The political crisis in Lebanon has turned deadly for the first time since open-ended anti-government protests began Friday. A man has been killed in a clash between opposition and government supporters in Beirut. VOA's Challiss McDonough reports from Beirut
The tension that has been building for weeks broke out into violence in the Beirut neighborhood of Qasqas on Sunday, when a group of Shi'ite Hezbollah supporters passed through a staunchly pro-government Sunni neighborhood. The clash started with rock-throwing, and then gunfire erupted. At least one Shi'ite man was killed, with several other people injured.
In another neighborhood, a separate clash ended with at a building set on fire.
Meanwhile, the protesters remain camped outside the office of Prime Minister Fuad Siniora, demanding his resignation. Mr. Siniora again vowed to remain in office. Visiting Arab League Secretary General Amr Moussa flew to Beirut for talks with leaders of both sides, trying to mediate an end to the crisis. He said the Arab world cannot afford to stand by and watch Lebanon destabilize.

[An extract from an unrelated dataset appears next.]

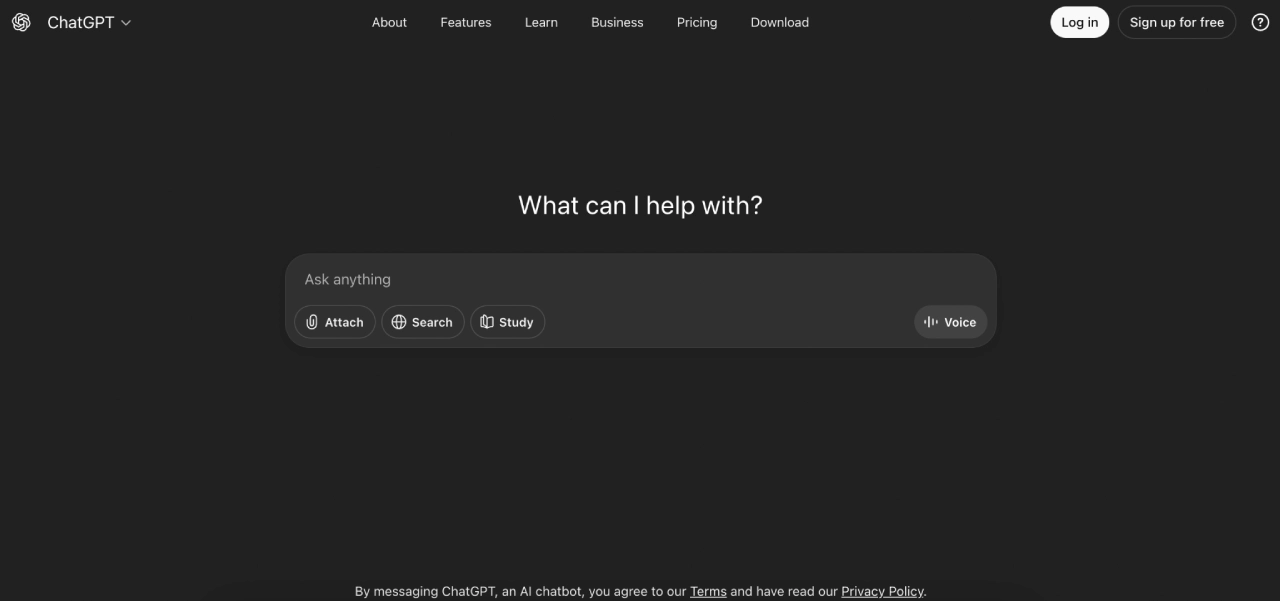This screenshot has width=1280, height=601.
Task: Click the OpenAI logo icon
Action: (x=21, y=22)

"We hope that it won't escalate," said Amr Moussa. "Our job is to work with all the parties on the basis of retrieving the national unity in Lebanon. And we believe that only when these are in the same boat, and we in the Arab world are so concerned about Lebanon, we are ready to help maintain a peaceful national unity."

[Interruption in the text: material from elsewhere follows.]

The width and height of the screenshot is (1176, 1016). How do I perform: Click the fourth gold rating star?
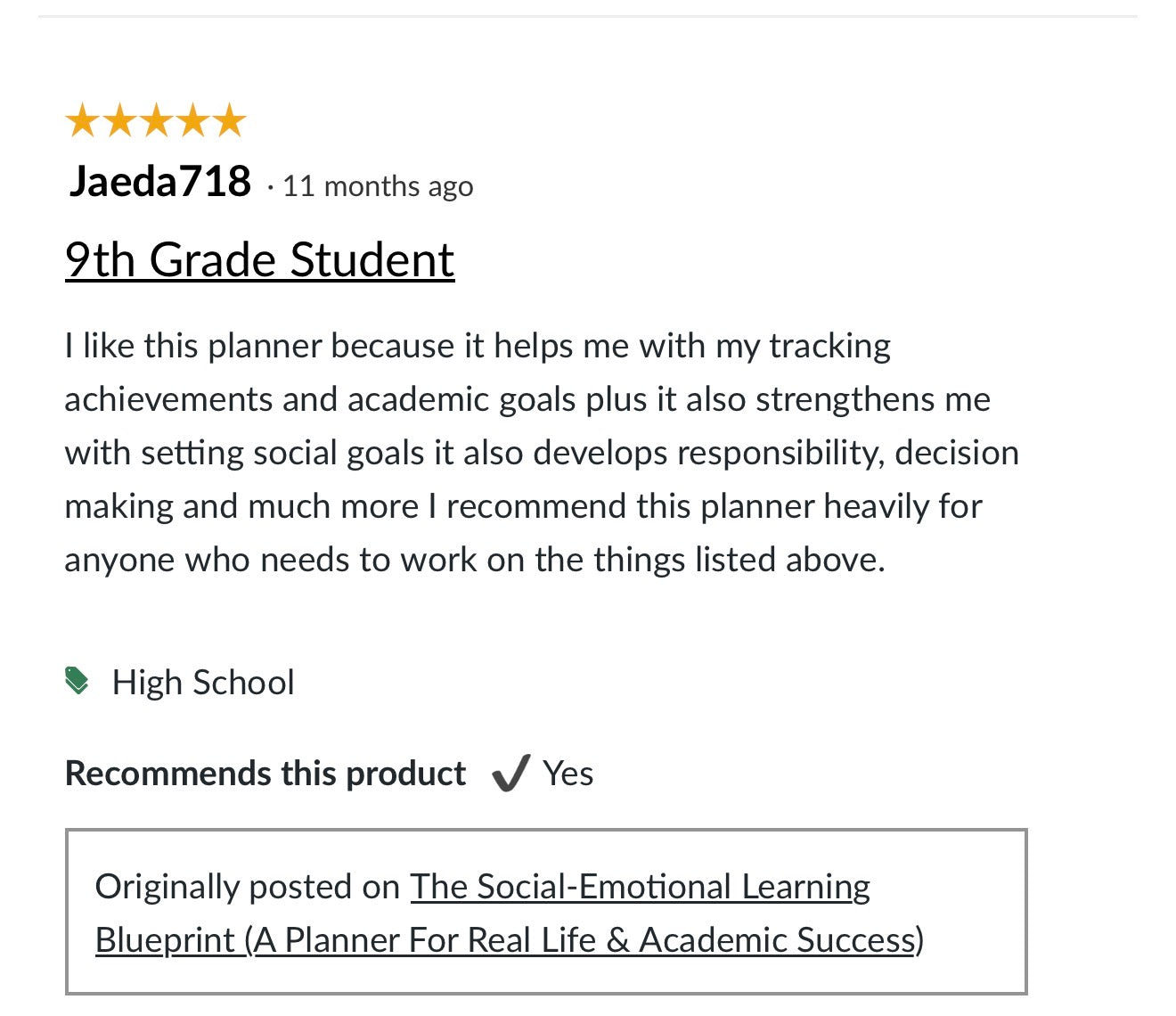click(x=192, y=120)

Some residents of Beirut say they are simply fed up with the dueling protests and political tension. Travel agent Alex Safavian and a group of friends were out on the streets promoting a DJ dance party they are organizing for next Saturday, and he said he wanted to give people a place to escape from it all for a while.

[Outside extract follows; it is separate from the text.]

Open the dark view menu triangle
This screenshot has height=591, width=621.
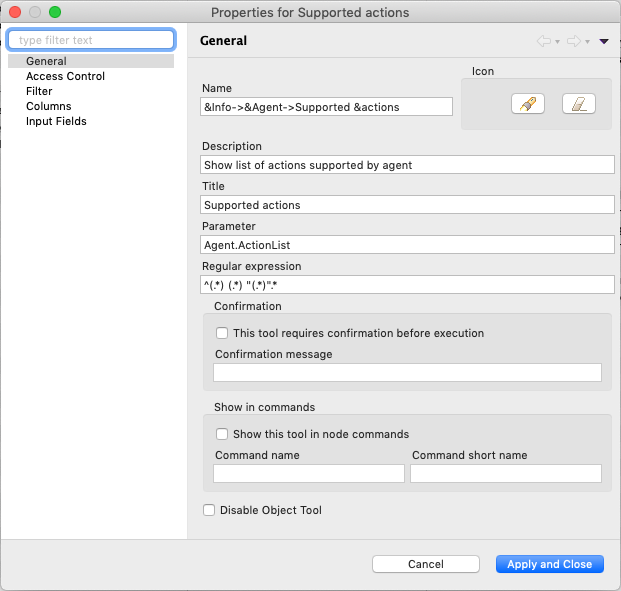click(x=603, y=42)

"Especially now that the situation is really annoying," said Alex Safavian. "You can hear now..."
He is interrupted by a convoy of cars speeding by, horns blaring, with people leaning out of the windows and waving flags. This group is pro-government, but many others have raced through the neighborhood waving Hezbollah banners and those from other opposition groups.
"We're trying to do this event to keep people who do not wish to be part of the politics, and the parties they have, the both sides, with this event," he said. "It's a cultural event. Life goes on. We want to live without all this mess and that's it."
Many Beirutis feel the tension is increasing the longer the opposition protests go on. Frustration is building on both sides, and Safavian says he is worried about more violence.
"You can feel that, you can feel that.," noted Alex Safavian. "On Friday, it was different. On Saturday, it was different. The mood is getting really kind of a festival, you know? But unfortunately it might turn, small street fights. Because you have people who were raised, who grew up with this attitude, you know, that I have to fight with my hands instead of to use my brain to solve a solution. So this might happen."
Safavian says there are plenty of people in Beirut who are sick of politics and just want to get back to life as usual. He hopes his three-DJ party will let them forget about the things that divide them, at least for a few hours.
"Exactly," he said. "Music is, I think it's a language that united everybody. We are a crew of Christians and Muslims, and those things don't have a place in our concept."
Partying and politics are both proud Beirut traditions. With more than enough politics to go around at the moment, Safavian is confident that plenty of people will be willing to fork over the $20 cover charge for a few hours of Electro-beat-driven escapism.